Local trio Selbyville recently released a lovely double CD package via their new imprint, Tea First Records. Over the course of these two discs (and believe me, they’re packed with sound) Artie Fischer, Derek Kimball and Michael Kamin display true musical diversity and a deep desire to explore highly-experimental territory.
“Quiet Until the Thaw” is a sprawling world unto its own, where warm but wintry electronic tones and 21st century nylon-string acoustic compositions butt up against each other. Closing track “Until Dark” is a highlight, featuring sparse finger-picked guitar work and the adorable, yet haunting, chants of children.
I’ve seen Selbyville play twice now, and both times they’ve run into technical difficulties with the vast network of pedals, wires and keyboards that they employ onstage.

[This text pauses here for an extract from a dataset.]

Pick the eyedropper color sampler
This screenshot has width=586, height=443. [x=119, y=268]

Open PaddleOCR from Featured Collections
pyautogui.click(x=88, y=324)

In a live setting this is all part of the sense of risk, and the potential for disaster, that can make performance so absorbing.
On the record, all of these finger-crossing moments are traded for one long continuous atmosphere of calm introspection. Unfortunately, some of the wildly rich electronic textures Selbyville summons in concert lost something in translation from stage to album. In listening to “Quiet…” I found myself recalling memories of the true tones produced by Shaw’s keyboard as the recorded versions came through my headphones.
This is not to say, however, that Selbyville has created a poorly produced release. The second disc, “The Plumpuddinger’s Voyage” is mostly composed of jaw-dropping post-minimal pieces for classical guitar (think Philip Glass writing folk melodies) that readily restore the warmth and depth that passages of “Quiet…” lack. These pieces unfold in layers, and conclude the release on the same powerfully cinematic and soothing note that it began on. For fans of adventurous instrumental music, this one’s a winner.